Wednesday, April 29, 2009

Sleeping weirdness and Peace Corps

I am very tired and will probably take a short nap soon. Sunday night I didn't fall asleep til late because the girl in the room next to mine had her boyfriend over and...well, they were being loud...as in their headboard kept me awake....ERIKA NOT HAPPY. Then Monday night I went to bed late again because of homework and I went grocery shopping kinda late, then slept through my alarm in the morning and woke up fifteen minutes before I had to leave. I somehow made it to class on time. Then I went to bed still a little late last night, and had trouble falling asleep because I was thinking about my future, and when I finally did doze off, the girl above me got back from a softball trip or something because she stomped in at about 1 am, was dropping her giant bag of softballs and bats on her floor, stomping around for at least an hour. I'm not a fan of my upstairs neighbors. And I was restless all night, woke up a lot. Then I had to get up a little earlier this morning so I could study for my Spanish test.

My uncle emailed me two days ago and his words were really encouraging to me. We had talked a bit during Christmas about my plans after college (which I really don't know yet), and in his email he offered a couple suggestions that he thought I'd be a perfect candidate for: AmeriCorps and Peace Corps.
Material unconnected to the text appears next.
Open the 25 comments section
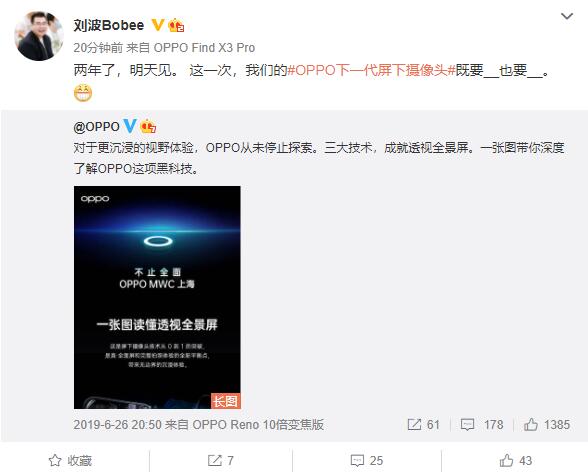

I'm sure you know what the Peace Corps is, and AmeriCorps is much like that, but service in the United States. To be honest, sometime in high school I thought about what it would be like in the Peace Corps, and a couple months ago my interest was sparked again by recruiters on campus. Then my uncle sent me that email with very encouraging words. He said that I show "grounded maturity" and have a "rare and admirable gift in your heart to serve the disadvantaged". I think my desire to do so stemmed from my experience in Honduras. I spent one week there for two summer with a group from my church volunteering and working at an orphanage outside of Tegucigalpa. It fueled my compassion and desire to help others who are very much in need. I also am trying to better my Spanish-speaking ability so that I can do more service work in Central or South America. I would definitely be interested in the Peace Corps, or at least something very similar. There are, however, a few things holding me back from signing up right away. You get an allowance for living, and you get a generous amount of money afterward to help you transition back to "regular" life, and of course it would look great on resumes and open up a lot of career opportunities, but it would be difficult to be without a job for two years.. I'm also incredibly close to my family, and I would miss them terribly. You get only two days off per month, and some people fly back to visit family or have family visit them, but it's only two days per month. Anyway, my point is that I feel a longing to do something like this. Maybe now's not the time, maybe I can wait a few years, but I think it is calling me.